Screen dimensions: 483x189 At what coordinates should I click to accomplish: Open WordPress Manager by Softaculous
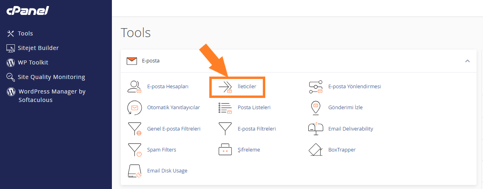tap(46, 96)
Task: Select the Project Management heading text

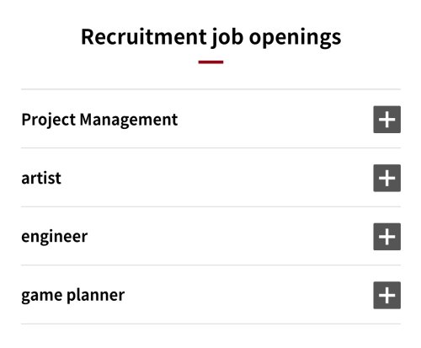Action: point(99,120)
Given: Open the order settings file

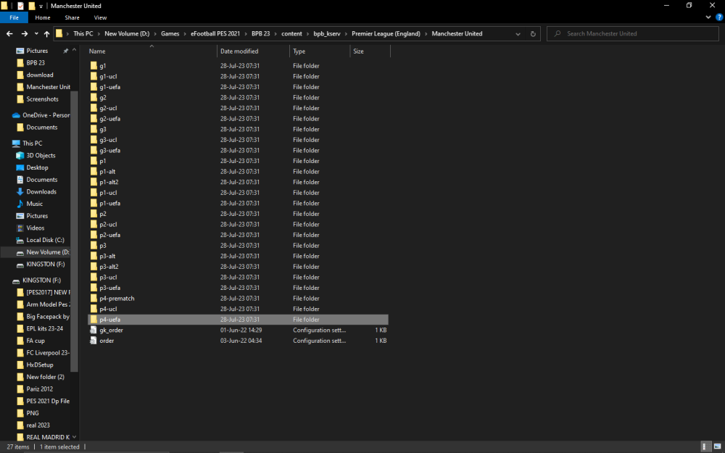Looking at the screenshot, I should [x=107, y=341].
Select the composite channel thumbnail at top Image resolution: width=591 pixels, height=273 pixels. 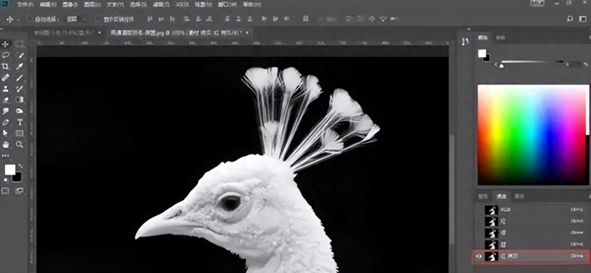point(491,210)
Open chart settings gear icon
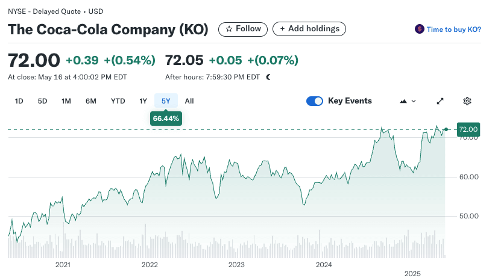This screenshot has width=495, height=278. (x=467, y=101)
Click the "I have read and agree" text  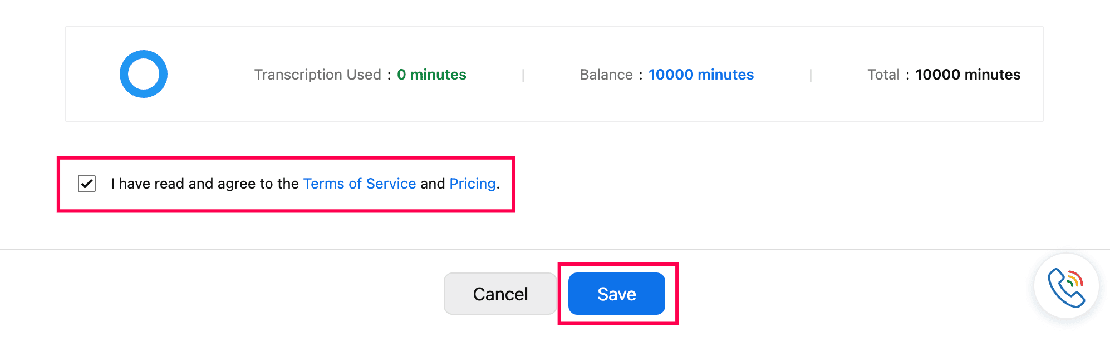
=======
_SCHRIFTLICHE AUFGABE_
Zähle die Zeilen der Einträge oben, in denen das Wort „Open“ vorkommt. Nenne nur die Zahl.

_ANTWORT ZUR AUFGABE_
3